An important issue that has caused the strike is that the MTA contract offer would pay new hires lower pension benefits. This is a strategy to divide the union and weaken it by creating a two tier system, with one set of workers having better benefits than another set. Also such a system provides a material incentive for management to harass older workers and to try to get rid of them, so as to replace them with lower paid employees. A serious grievance of transit workers is that they are already subjected to unjust disciplinary actions by management.

This is a fight over whether hard work will be rewarded with a decent retirement -- over the erosion or eventual elimination of health benefit coverage for working people.

Roger Toussaint.

The President of the Transport Workers Union of American, the parent union of the TWU, is reported to have said he wasn't in support of the strike and that the union should return to the bargaining table instead of striking. Without a strike, though, workers felt there was not much of a reason for the MTA to change the hardball tactics they were using against the workers. Toussaint explained:

The MTA knew that reducing health and pension standards at the authority would be unacceptable to our union. They knew there was no good economic reason for their hard line on this issue - not with a billion dollar surplus. They went ahead anyway.

Roger Toussaint

Toussaint also noted that the Mayor and the Governor have encouraged the hardline tactics of the MTA rather than supporting a serious effort to settle the contract dispute.

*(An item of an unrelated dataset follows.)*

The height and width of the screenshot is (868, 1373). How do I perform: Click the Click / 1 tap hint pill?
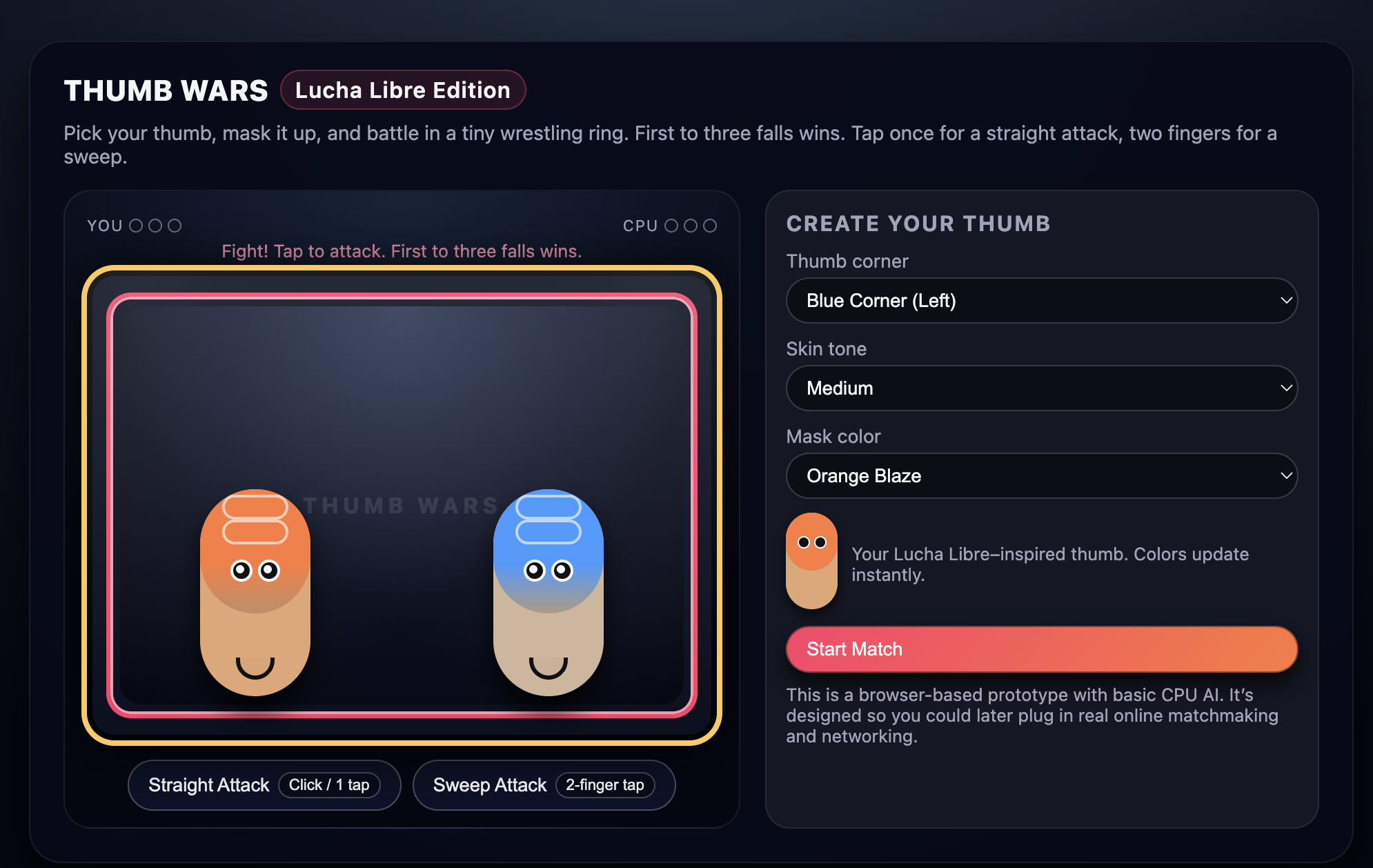click(329, 785)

The Union initially asked for an 8% wage increase each year, but reduced that to 6%. But they were committed to maintaining the same pension benefits for new hires as for older workers. A small wage increase of 3%, 4% and 3-1/2% in the 3 years of the contract was offered but as the new hires would have to pay more for their pensions, this would effectively give them an even lower wage than other union workers.

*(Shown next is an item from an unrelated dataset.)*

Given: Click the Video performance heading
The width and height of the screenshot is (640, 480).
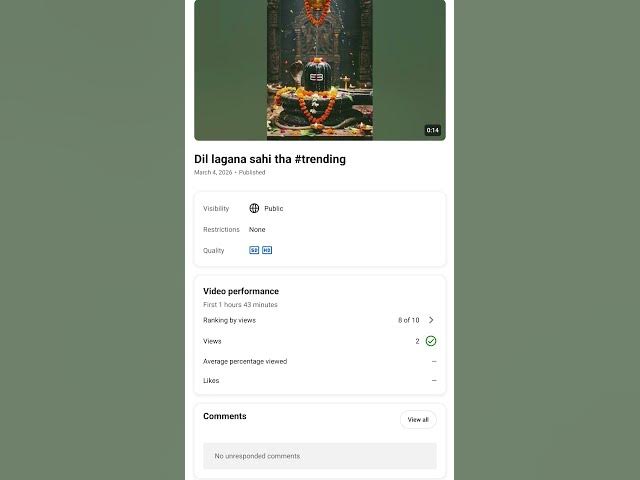Looking at the screenshot, I should [x=241, y=291].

A rally was held on Monday in support of the transit workers. Some of the issues raised by transit workers as problems they have been faced with include the closing of toll booths and the reassignment of workers to cleaning and other chores, the large number of disciplinary actions against workers, and the proposal to eliminate the conductor on trains who is there to monitor what is happening with the train and the passengers. The sentiment among union members in the city is that they are fed up with management insisting on 'givebacks' and continually cutting workers' wages and benefits. Other unions said they would do what they could to support the transit workers.

There is a law called the Taylor Law which prohibits public employees in New York from striking. The MTA has gotten a preliminary injunction from the New York State Supreme Court that will allow it to impose large fines on the union, and fine each worker two days pay for each day they strike. Also Mayor Bloomberg has filed a lawsuit asking that the workers be fined $25,000 each day they strike.

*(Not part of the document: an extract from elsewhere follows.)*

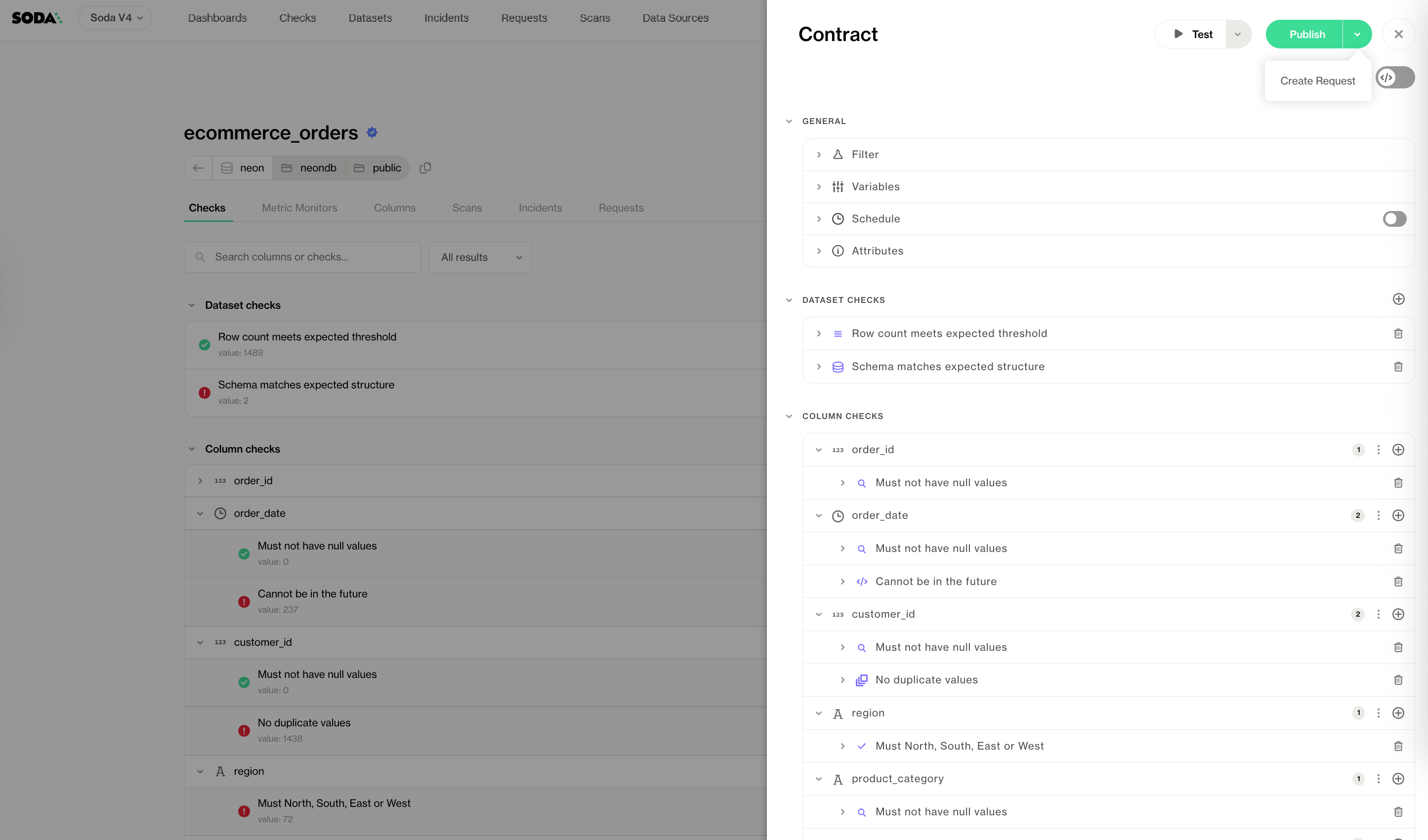Add a check to the order_id column

tap(1398, 450)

The transit workers feel that if they don't stand up for better working conditions when there is a surplus in the budget, that they will only be agreeing to ever worsening working conditions. The transit workers are in a stronger position than other workers in the city in terms of their ability to fight for better conditions. If they win the strike, that is a support for other workers in their fight for higher wages and better working conditions. If the transit workers agree to accept cutbacks in their benefits and even poorer working conditions, that encourages other employers to lower wages and benefits.

Toussaint said that the transit workers did not want to strike. They had let the deadline for the strike on Thursday pass, and continued to try to negotiate. The response of the MTA, however, was to continue to demand cutbacks from the union. The transit workers have called on all in the city to recognize their importance of the strike and "to rally in solidarity to show that the TWU doesn't stand alone."